Ten of 11 adults with severe Tourette's syndrome reported improvement in tic severity after DBS (Cannon et al., p. 860)
Woltmann et al. (p. 790) reviewed 57 trials of model collaborative chronic care programs that included elements such as patient self-management support, clinical information systems, delivery system redesign, decision support, organizational support, and community resource linkages. Across disorders and primary care and behavioral health care settings, there were significant moderate effects in depression, mental and physical quality of life, and social role function, compared to control conditions. Total health care costs did not differ from control conditions.

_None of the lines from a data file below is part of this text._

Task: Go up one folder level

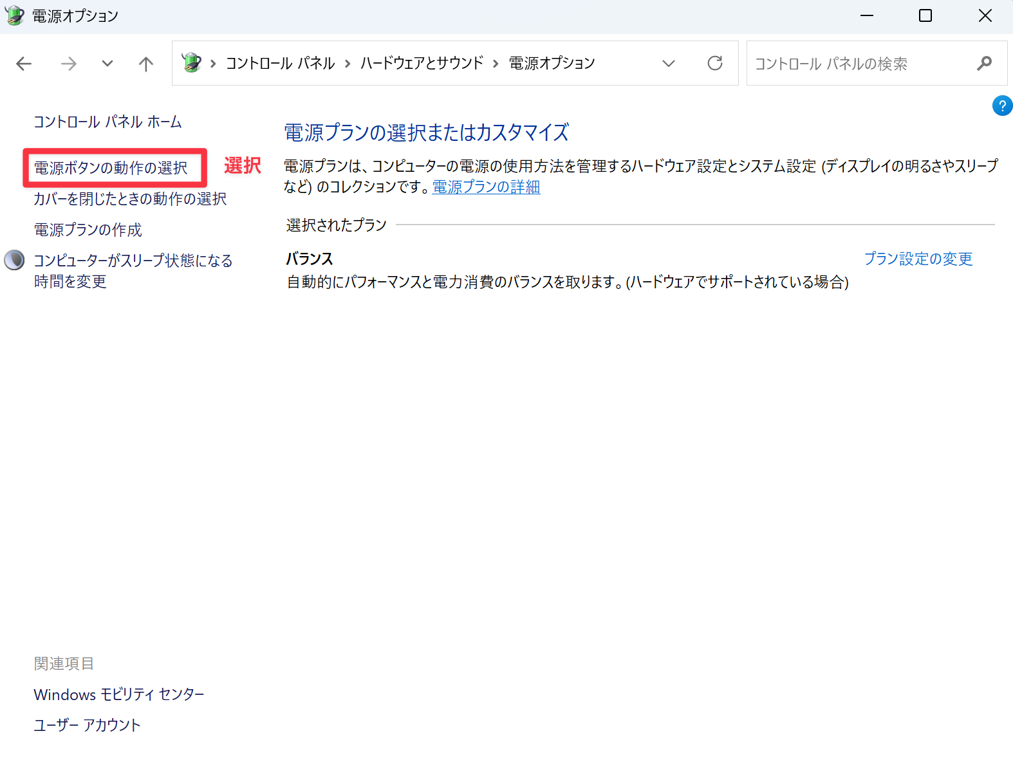Action: 146,64
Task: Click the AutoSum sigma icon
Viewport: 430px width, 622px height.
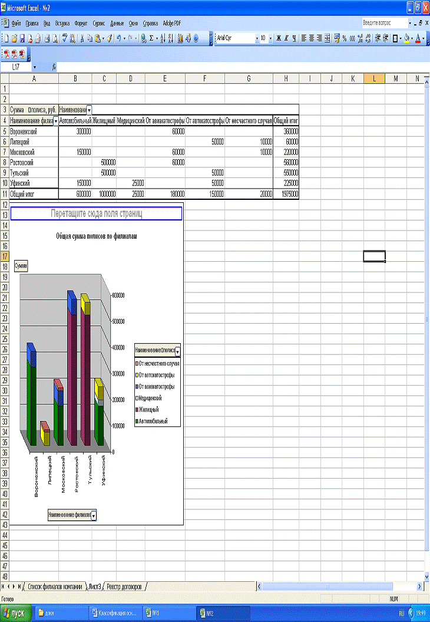Action: tap(151, 38)
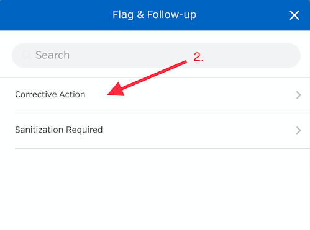Expand the Sanitization Required chevron arrow

tap(298, 130)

Schizotypal personality disorder, a cluster of characteristics similar to those of schizophrenia but less severe, has been linked to malnutrition in early childhood, but this association may hinge on an intermediate relationship with IQ. In a 20-year study, Venables and Raine (CME, p. 822) found that physical stunting, anemia, and psychosocial adversity at age 3 were related to nonverbal IQ at age 11, which in turn was related to two dimensions of schizotypal personality at age 23. In an editorial (p. 777), Susser points out that success in reducing child mortality in developing countries has left millions of child survivors in poor living conditions with neurodevelopmental delays and disabilities.
Clinical Guidance: N-Acetylcysteine for Cannabis-Dependent Adolescents
In an 8-week double-blind randomized placebo-controlled trial for treatment-seeking cannabis-dependent adolescents, Gray et al. (CME, p. 805) added N-acetylcysteine (1,200 mg twice a day) to contingency management intervention and very brief weekly cessation counseling. The rate of negative urine cannabinoid tests was 41% in the N-acetylcysteine group, compared to 27% for placebo. Missing urine samples were assumed positive for cannabinoids. At the posttreatment follow-up visit, 19% of the urine tests in the N-acetylcysteine group were negative, compared to 10% in the placebo group. Adverse events were not common and included vivid dreams and heartburn. Bukstein in an editorial (p. 771) notes that N-acetylcysteine is being investigated for a wide range of psychiatric illnesses. Its up-regulation of the cysteine-glutamate exchanger may have widespread brain effects, because glutamate is the brain's most commonly used neurotransmitter.
Clinical Guidance: Metformin for Amenorrhea and Weight Gain in First-Episode Schizophrenia
Women who experienced amenorrhea during their first antipsychotic treatment for schizophrenia also received metformin, 1,000 mg/day, for 6 months in a double-blind placebo-controlled study by Wu et al. (p. 813). Most patients received risperidone. Two-thirds of metformin-treated patients, compared to 5% of placebo-treated patients, resumed menstruation. Metformin-treated patients had a mean decrease in body mass index (BMI) of 0.93 and a mean change in insulin resistance index of 2.04. In contrast, placebo-treated patients had a mean increase in BMI of 0.85. Prolactin, luteinizing hormone, and testosterone levels and the ratio of luteinizing hormone to follicle-stimulating hormone decreased significantly with metformin. Metformin had no significant adverse effects. Smith (p. 774) comments in an editorial that although most trials of metformin in schizophrenia are relatively short, diabetes studies support much longer-term safety and efficacy.